Sarthe

Métallurgie

Avec ses robots, la SED capte de nouveaux marchés

Par Florent Godard, le 07 février 2020

Depuis 5 ans, la SED a entrepris de robotiser son site de La Flèche, gagnant en compétitivité et captant ainsi de nouveaux marchés. Pour y répondre, elle lance une troisième extension de l’usine sarthoise.

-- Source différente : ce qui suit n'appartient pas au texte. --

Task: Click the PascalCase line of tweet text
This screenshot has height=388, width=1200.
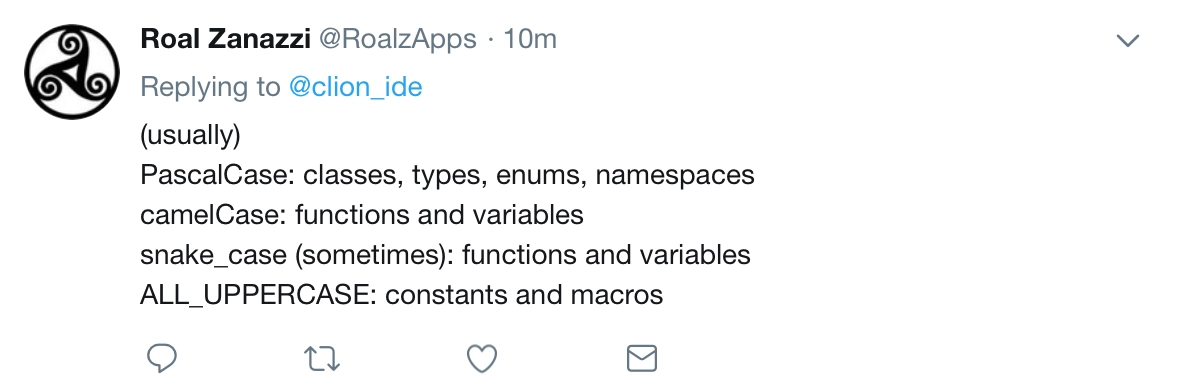Action: tap(447, 175)
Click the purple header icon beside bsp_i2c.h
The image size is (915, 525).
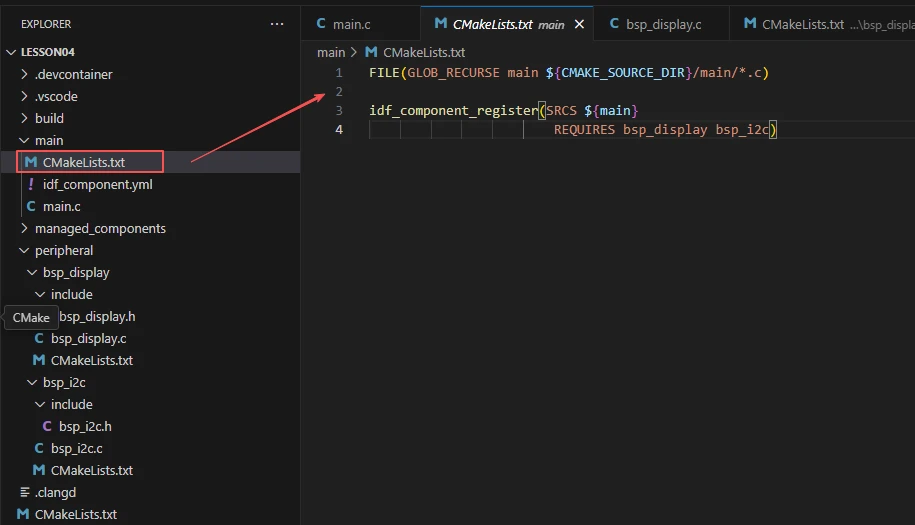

La SED dispose d’une trentaine de machines à commandes numérique destinées à l’usinage. Depuis 2014, les bras articulés de plusieurs robots chargent et déchargent les pièces métalliques façonnées.
La SED dispose d’une trentaine de machines à commandes numérique destinées à l’usinage. Depuis 2014, les bras articulés de plusieurs robots chargent et déchargent les pièces métalliques façonnées. — Photo : Florent Godard - Le Journal des entreprises

À La Flèche, la SED étend son usine de 2 000 m² pour porter sa superficie à 7 000 m² avant l’été 2020. Objectif : agrandir l’espace de stockage de cette entreprise de métallurgie, experte en usinage et assemblage de pièces en fonte, en aluminium ou en acier. Un investissement « proche du million d’euros », indique le directeur de l’usine, Éric Rorive. Cette troisième extension en 15 ans illustre la bonne santé de la « Société Électromécanique Diversifiée » ou SED. Son chiffre d’affaires a littéralement bondi, de 7,6 millions en 2012 à 10,4 millions d‘euros en 2018. La PME de 80 salariés a décroché de nouveaux marchés, entre autres, dans le machinisme agricole et l’automobile. Qu’il s’agisse, par exemple, de pièces de transmission de tracteurs, pour de nouveaux modèles de marque Claas ou Massey Ferguson, ou encore de porte-fusées pour Renault, ces pièces permettant de maintenir ensemble divers éléments de roue.

Six robots installés

La SED n’a pas uniquement profité d’une meilleure conjoncture économique. Elle a aussi capté ces marchés grâce à des gains de compétitivité, avec notamment l’arrivée progressive de six robots depuis 2014. « La robotisation a contribué à augmenter nos capacités de production », commente Eric Rorive. Concrètement, ces bras articulés chargent et déchargent les pièces usinées dans les machines à commande numérique. Ce qui libère du temps aux ouvriers pour avancer sur d’autres tâches, « plus nobles », telles que le contrôle qualité ou la gestion des machines. L’opérateur peut ainsi piloter deux centres d’usinage, et jouit de meilleures conditions de travail, dixit le directeur. « On réduit la pénibilité et les risques de troubles musculo-squelettiques », détaille Éric Rorive. Au bout de l’usine, un dernier robot stocke les pièces à usiner, puis les repartit petit à petit sur les machines, au fur et à mesure que celles-ci se libèrent, en piochant d’abord la pièce la plus urgente à réaliser.
Une foule d’autres arguments a aussi contribué à doper les ventes, comme la capacité à livrer des pièces lourdes, jusqu’à 300 kg, ou les prestations de traitement de surface, via une ligne de peinture poudre installée en 2017. Proposant des moyennes et grandes séries, la PME livre un large panel de clients, de l’automobile aux biens d’équipement, jusqu’à l’industrie textile. De manière directe ou indirecte. L’entreprise de métallurgie sarthoise réalise en effet un tiers de son chiffre d’affaires auprès de sa maison-mère : La Fonte Ardennaise. Un groupe de 1 300 salariés, dont le siège se trouve près de Charleville-Mézières (08). Celui-ci possède cinq fonderies et trois unités d’usinage en Europe : la société SED à La Flèche, LFA2 dans les Ardennes et Mecafor en Serbie. Quid des perspectives pour 2020 ? Difficile de faire des prévisions précises avec une visibilité « de deux mois sur le carnet de commandes ». Et même « de 2 jours pour les commandes fermes dans le secteur l’automobile », les constructeurs fonctionnant en flux tendus. Ce qui oblige à être réactif. « Un jour, un client a même envoyé un hélicoptère sur l’aérodrome de la Flèche pour récupérer des pièces, après avoir rencontré un souci de logistique », se souvient Éric Rorive.